Os percentuais propostos dividem o setor. O diretor-superintendente da Associação dos Produtores de Biocombustíveis do Brasil (Aprobio), Julio Minelli, disse que o aumento de custos operacionais será “inevitável”, diante das novas exigências. A entidade defende a necessidade de revisão da especificação não só do biodiesel, mas também do diesel fóssil, uma vez que as reclamações sobre a qualidade do produto ainda carecem de análise mais profunda.
Minelli destaca que os limites máximos de monoglicerídeos propostos pela ANP estão alinhados a mercados que operam em condições climáticas polares, dissociadas da realidade do Brasil. A Aprobio defende que, até o limite de 0,6%, haverá um impacto dos custos de produção, mas que o limite é “tecnicamente factível” para a grande maioria das usinas. O limite de 0,4%, por sua vez, traria “aumentos expressivos” nos custos.

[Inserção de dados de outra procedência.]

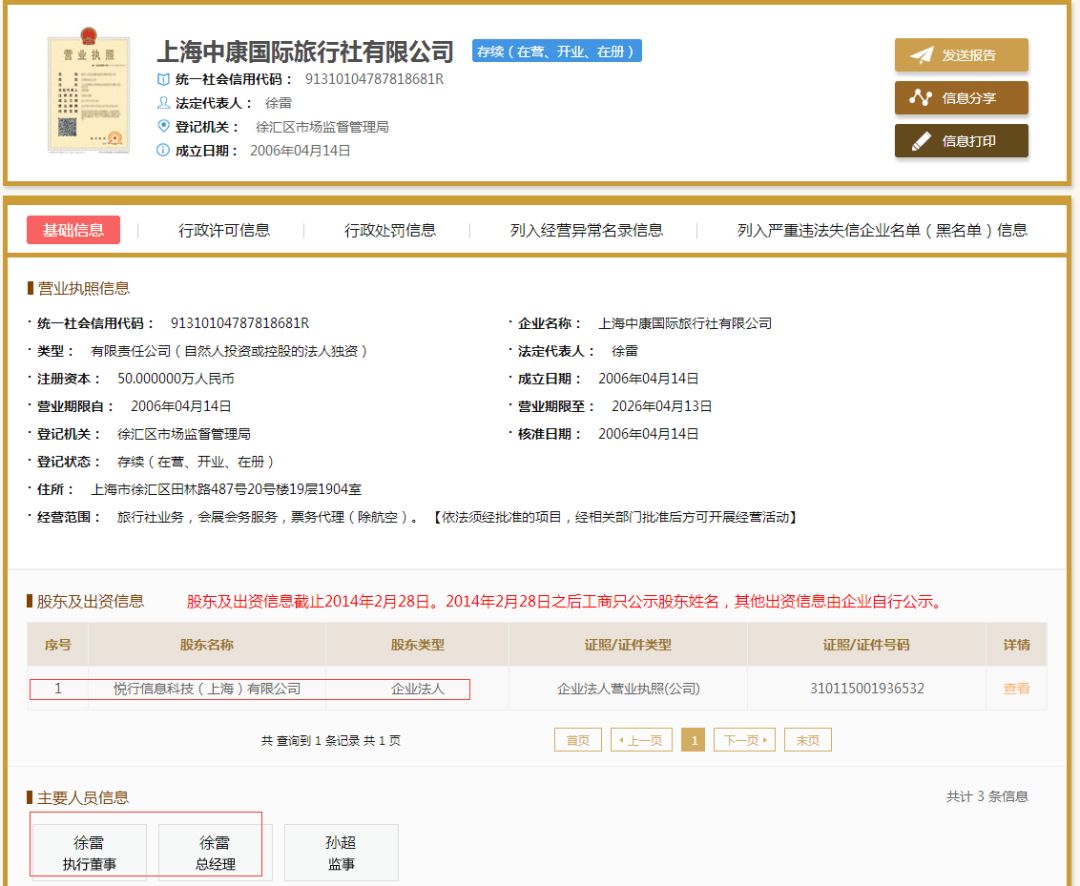Go to next page via 下一页
This screenshot has height=886, width=1080.
[748, 739]
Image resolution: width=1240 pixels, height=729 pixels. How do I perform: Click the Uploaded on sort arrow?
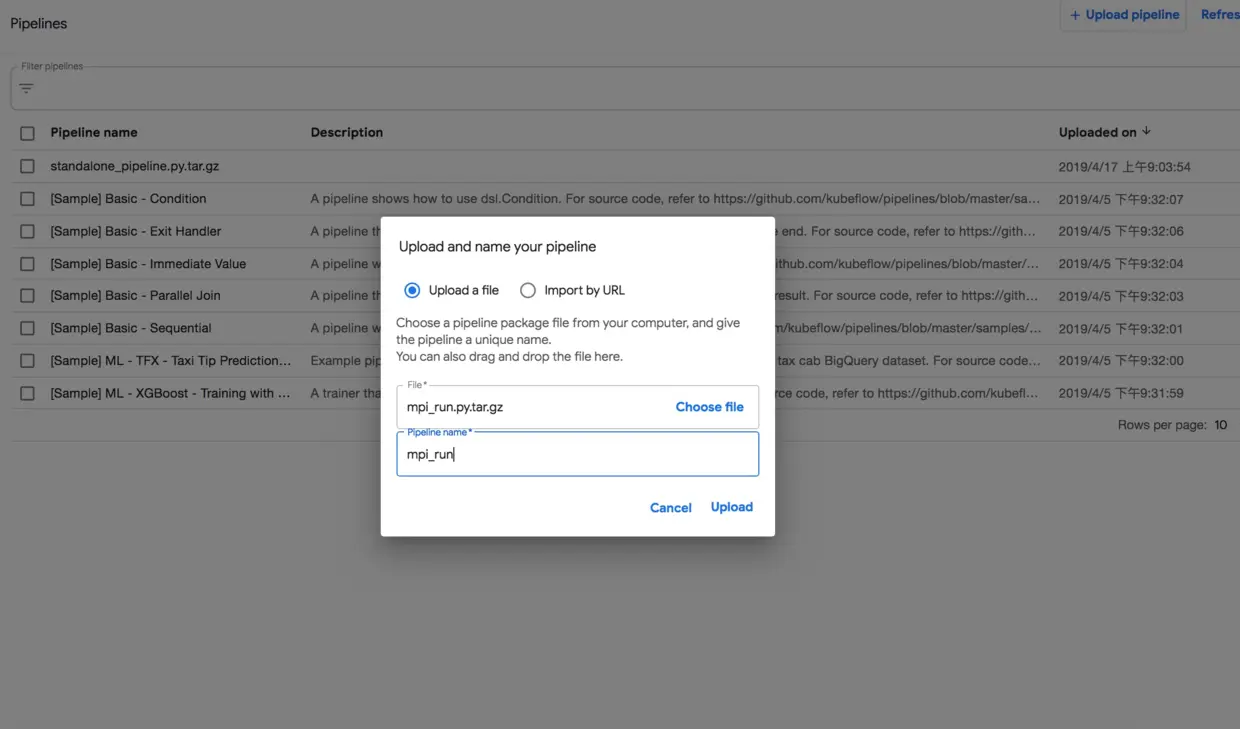coord(1146,131)
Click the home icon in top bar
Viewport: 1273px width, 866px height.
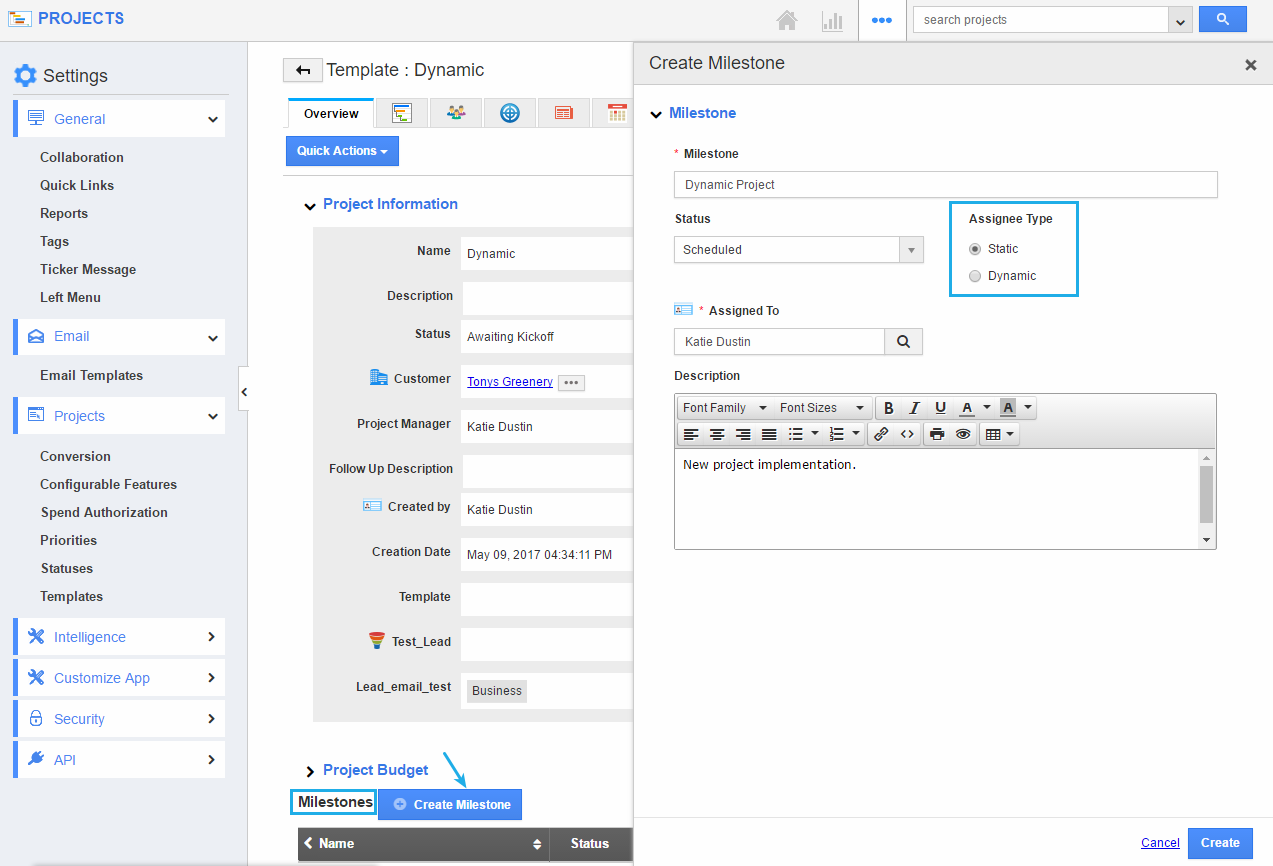coord(787,20)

“Praticamente todas as usinas necessitariam de investimentos importantes para atingir nível de conversão proposto. Isso acabaria levando a aumento no preço do produto”, afirmou Minelli durante participação na audiência pública realizada pela ANP, hoje (18/1), para debater a minuta da resolução.
A Associação Brasileira das Indústrias de Óleos Vegetais (Abiove) faz coro ao posicionamento da Aprobio ao defender que os limites impostos trazem a necessidade de investimento por parte das usinas para adequação. O consultor-técnico da entidade, Vicente Pimenta, afirma que a discussão precisa ser feita com cautela, uma vez que o produto brasileiro compete com o biocombustível subsidiado de outros países, como Argentina e Estados Unidos.
Segundo ele, a especificação atual não necessita de “reparos rigorosos”. O consultor destaca que os resultados promovidos podem ser nulos ou pouco expressivos se os problemas forem decorrentes de eventuais falhas de adequação à regulação. “Os problemas são de produtos fora do especificado, e não de problemas intrínsecos do produto”, disse, durante a audiência.
O consultor-sênior da Petrobras, Ricardo Pinto, por sua vez, acredita que o biodiesel está preparado para um “salto maior de qualidade” em relação ao teor de metais. A estatal tem planos de produzir diesel renovável, fruto do coprocessamento de óleo vegetal com diesel, e defende que a nova rota tecnológica seja aceita no mandato de biodiesel presente no diesel. Ou seja, a Petrobras quer que os percentuais de mistura obrigatória de biodiesel ao diesel possam ser cumpridos também com o uso do novo produto. Assim, seria possível atender ao mandato usando parte o biodiesel convencional e parte o diesel verde.
“É o mercado. O consumidor precisa de um produto de qualidade”, afirmou o diretor institucional da Federação Nacional das Distribuidoras de Combustíveis, Gás Natural e Bicombustíveis (Brasilcom), Sérgio Massillon, ao comentar sobre a perspectiva de aumento de custos de produção relatada pelas usinas.